| Problem description |
Rewrite the stretch of records from the line containing "You are a GUI" through the line containing "click(x=232, y=188)", swapping "filter panel" for "search panel" and keeping everything else unchanged. Omit the pictures from your answer.

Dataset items
★ ★ ★ ★
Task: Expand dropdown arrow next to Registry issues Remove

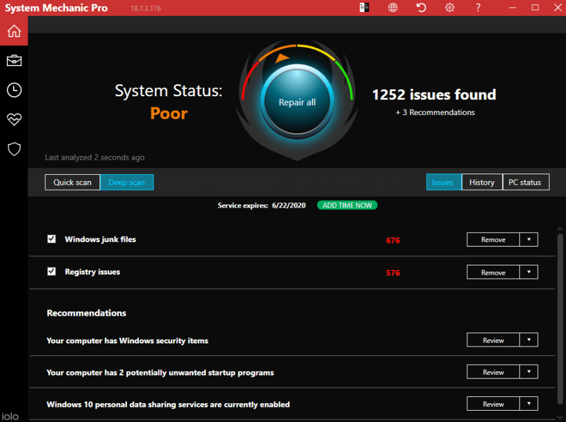Action: pyautogui.click(x=529, y=272)
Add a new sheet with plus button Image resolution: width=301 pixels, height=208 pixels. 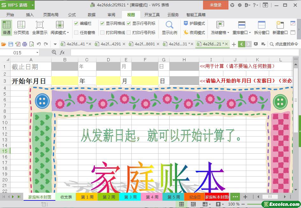[245, 197]
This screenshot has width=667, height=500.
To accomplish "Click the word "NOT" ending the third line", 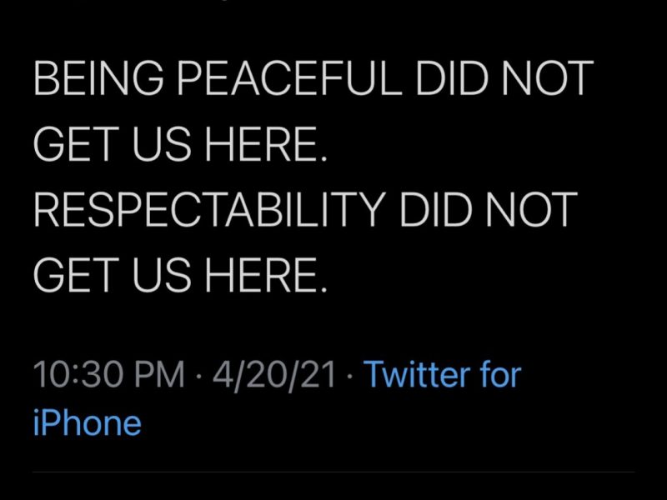I will (536, 210).
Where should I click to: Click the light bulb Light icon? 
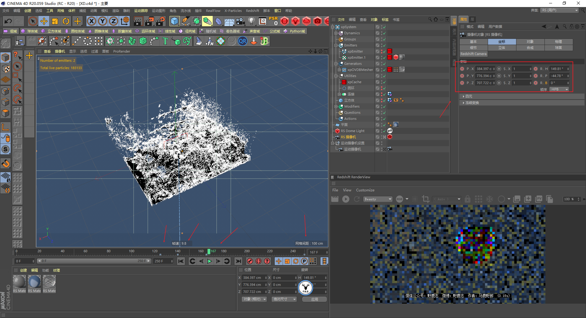pyautogui.click(x=251, y=21)
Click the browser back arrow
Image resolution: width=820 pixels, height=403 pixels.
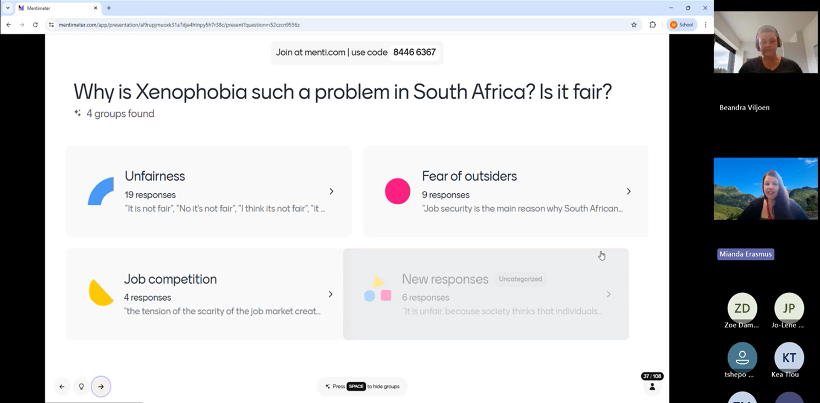click(x=9, y=25)
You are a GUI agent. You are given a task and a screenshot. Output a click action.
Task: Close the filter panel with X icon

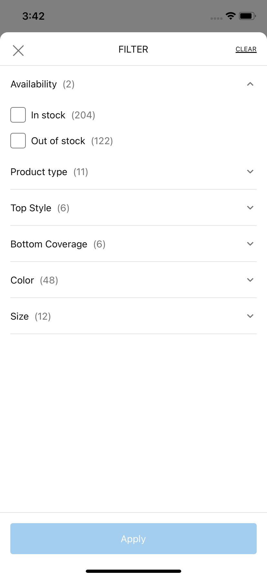tap(18, 50)
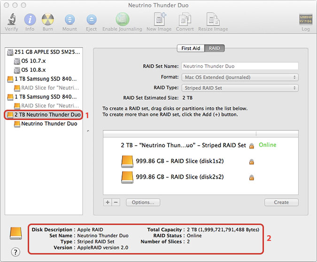Select the RAID tab
317x262 pixels.
point(215,48)
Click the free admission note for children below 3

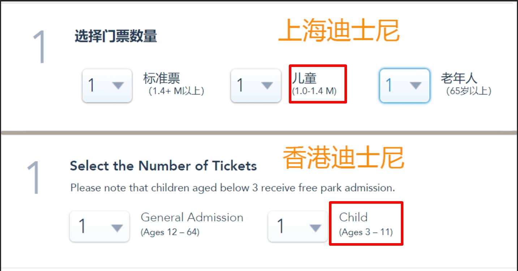click(x=232, y=188)
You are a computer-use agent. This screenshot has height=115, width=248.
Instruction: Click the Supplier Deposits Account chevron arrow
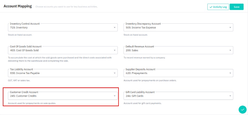click(x=230, y=73)
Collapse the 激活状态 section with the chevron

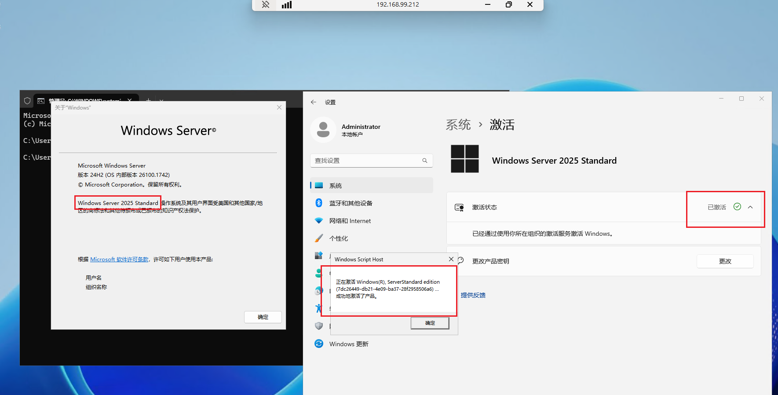[x=750, y=207]
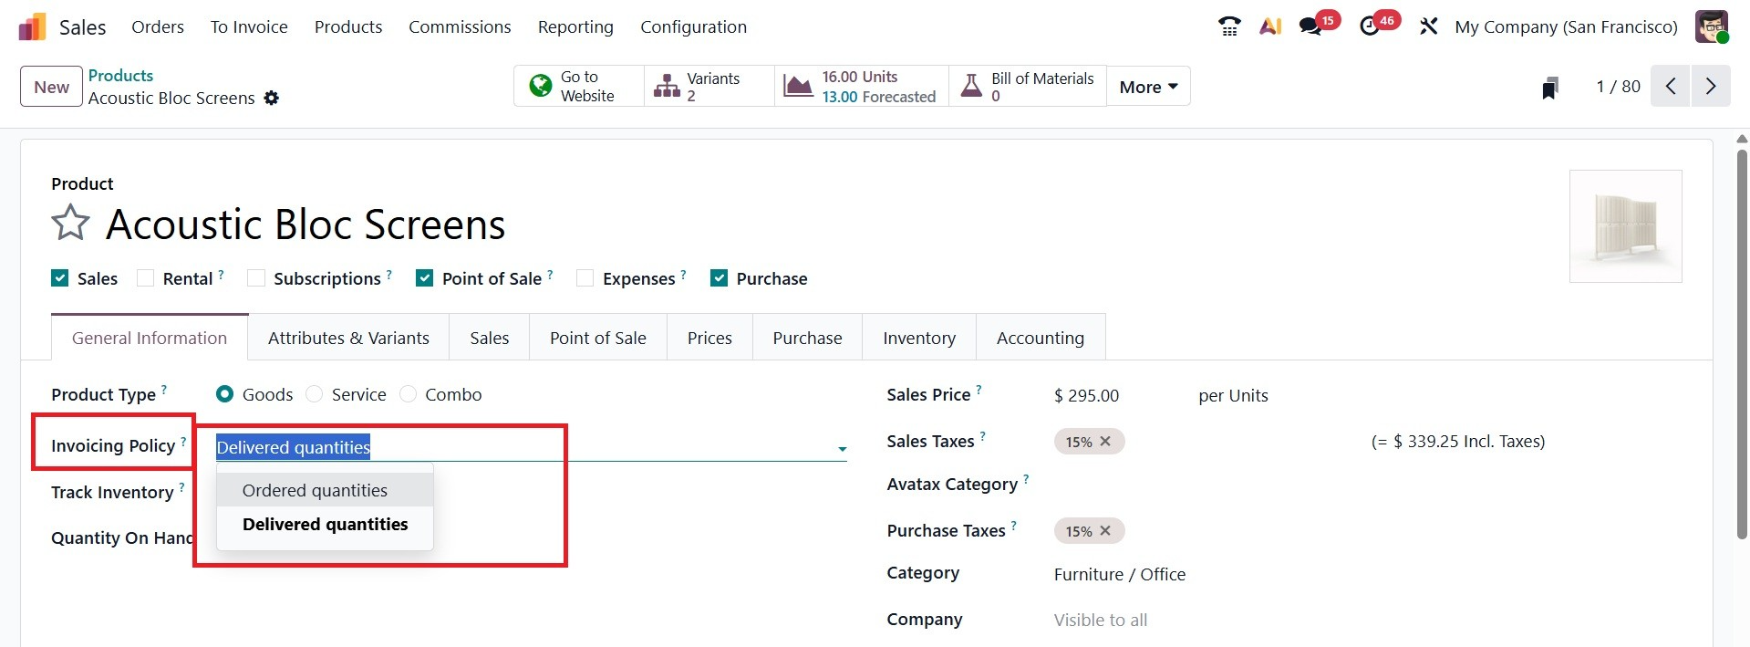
★ ★ ★ ★
| Exercise output |
You are a GUI agent. You are given a task and a screenshot. Output a click action.
Task: Close the search panel with X icon

tap(18, 50)
Select the RAID tab
317x262 pixels.
point(215,48)
Click the free admission note for children below 3

click(x=232, y=188)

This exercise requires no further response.